Locate every line in the listing that contains the word "Find" and copy each one.

* [Exercise input]:
*** Block opens ***

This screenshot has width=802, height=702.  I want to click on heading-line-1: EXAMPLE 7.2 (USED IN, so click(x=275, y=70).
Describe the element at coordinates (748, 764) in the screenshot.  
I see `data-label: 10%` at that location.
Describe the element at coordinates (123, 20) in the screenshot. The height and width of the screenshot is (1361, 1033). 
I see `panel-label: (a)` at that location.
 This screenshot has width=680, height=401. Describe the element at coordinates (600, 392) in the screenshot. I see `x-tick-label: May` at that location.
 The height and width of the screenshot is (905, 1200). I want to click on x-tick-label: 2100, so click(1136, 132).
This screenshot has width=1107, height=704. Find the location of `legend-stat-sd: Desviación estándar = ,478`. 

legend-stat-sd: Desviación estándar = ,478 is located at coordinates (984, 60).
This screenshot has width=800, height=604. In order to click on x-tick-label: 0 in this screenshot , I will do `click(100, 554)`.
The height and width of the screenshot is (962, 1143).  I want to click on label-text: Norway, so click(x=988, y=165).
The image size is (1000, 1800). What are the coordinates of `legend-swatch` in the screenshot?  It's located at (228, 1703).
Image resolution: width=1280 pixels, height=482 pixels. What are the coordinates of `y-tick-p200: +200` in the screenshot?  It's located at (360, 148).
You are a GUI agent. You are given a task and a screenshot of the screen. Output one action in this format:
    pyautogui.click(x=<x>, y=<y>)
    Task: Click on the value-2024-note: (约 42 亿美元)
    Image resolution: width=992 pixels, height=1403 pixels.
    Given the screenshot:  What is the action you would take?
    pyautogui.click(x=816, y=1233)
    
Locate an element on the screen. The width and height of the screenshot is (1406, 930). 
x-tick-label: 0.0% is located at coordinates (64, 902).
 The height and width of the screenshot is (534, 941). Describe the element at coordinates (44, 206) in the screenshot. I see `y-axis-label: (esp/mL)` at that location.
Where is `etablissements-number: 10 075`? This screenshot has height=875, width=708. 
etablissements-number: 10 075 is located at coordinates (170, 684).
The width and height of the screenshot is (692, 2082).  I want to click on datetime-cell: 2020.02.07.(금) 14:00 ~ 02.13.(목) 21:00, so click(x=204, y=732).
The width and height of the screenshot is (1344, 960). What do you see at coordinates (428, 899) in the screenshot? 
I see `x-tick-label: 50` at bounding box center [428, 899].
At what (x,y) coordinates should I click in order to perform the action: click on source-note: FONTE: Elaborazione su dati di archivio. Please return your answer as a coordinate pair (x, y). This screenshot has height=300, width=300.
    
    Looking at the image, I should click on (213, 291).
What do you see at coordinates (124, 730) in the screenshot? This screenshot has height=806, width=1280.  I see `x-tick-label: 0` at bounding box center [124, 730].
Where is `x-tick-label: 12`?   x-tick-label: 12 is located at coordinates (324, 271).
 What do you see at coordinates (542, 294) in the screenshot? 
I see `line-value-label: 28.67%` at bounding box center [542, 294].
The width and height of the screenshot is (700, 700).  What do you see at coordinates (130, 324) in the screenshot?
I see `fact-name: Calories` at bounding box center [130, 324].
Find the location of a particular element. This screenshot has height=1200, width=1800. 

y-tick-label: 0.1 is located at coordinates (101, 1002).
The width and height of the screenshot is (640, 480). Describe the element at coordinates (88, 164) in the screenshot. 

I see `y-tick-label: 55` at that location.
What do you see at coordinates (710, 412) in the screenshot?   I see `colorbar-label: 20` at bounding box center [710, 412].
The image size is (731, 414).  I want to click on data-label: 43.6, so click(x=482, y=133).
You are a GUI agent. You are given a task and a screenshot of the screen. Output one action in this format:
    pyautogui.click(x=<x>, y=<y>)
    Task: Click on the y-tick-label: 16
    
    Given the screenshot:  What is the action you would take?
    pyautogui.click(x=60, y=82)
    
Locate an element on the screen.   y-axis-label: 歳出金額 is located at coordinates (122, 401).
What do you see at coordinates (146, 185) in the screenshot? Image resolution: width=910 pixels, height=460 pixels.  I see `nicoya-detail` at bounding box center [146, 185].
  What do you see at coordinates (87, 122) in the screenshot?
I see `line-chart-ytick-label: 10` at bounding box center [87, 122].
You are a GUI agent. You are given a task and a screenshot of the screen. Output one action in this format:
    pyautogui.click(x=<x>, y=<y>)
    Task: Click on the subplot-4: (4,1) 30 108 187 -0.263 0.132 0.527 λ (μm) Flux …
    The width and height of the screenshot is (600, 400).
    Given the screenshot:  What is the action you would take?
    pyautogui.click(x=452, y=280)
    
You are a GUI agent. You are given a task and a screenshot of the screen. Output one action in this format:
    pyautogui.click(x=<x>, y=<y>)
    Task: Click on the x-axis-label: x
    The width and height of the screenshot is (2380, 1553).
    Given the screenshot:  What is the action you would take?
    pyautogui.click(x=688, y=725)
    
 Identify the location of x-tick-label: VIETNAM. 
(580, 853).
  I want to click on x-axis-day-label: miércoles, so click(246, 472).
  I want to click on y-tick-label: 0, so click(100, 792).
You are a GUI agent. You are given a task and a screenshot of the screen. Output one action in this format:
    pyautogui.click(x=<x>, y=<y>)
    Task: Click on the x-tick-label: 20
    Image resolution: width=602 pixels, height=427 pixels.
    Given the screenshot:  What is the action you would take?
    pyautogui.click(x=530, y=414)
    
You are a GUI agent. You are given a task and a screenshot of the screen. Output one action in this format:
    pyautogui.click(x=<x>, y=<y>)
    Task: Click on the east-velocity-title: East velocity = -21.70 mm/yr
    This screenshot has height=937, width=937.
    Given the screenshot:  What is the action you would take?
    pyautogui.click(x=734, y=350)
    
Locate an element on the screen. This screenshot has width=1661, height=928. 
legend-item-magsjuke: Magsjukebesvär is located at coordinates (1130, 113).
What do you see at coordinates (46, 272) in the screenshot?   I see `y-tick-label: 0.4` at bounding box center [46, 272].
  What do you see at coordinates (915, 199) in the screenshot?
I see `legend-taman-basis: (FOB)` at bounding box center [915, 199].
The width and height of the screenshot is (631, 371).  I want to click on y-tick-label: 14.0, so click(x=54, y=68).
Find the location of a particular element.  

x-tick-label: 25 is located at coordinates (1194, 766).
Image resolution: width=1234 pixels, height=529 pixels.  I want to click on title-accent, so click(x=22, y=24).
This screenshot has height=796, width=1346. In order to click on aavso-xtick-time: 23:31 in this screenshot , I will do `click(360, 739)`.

*** Block closes ***

* [Result of this exercise]:
This screenshot has width=1107, height=704. Find the location of `legend-stat-sd: Desviación estándar = ,478`. 
Find the location of a particular element. This screenshot has height=1200, width=1800. 
Find the location of a particular element.  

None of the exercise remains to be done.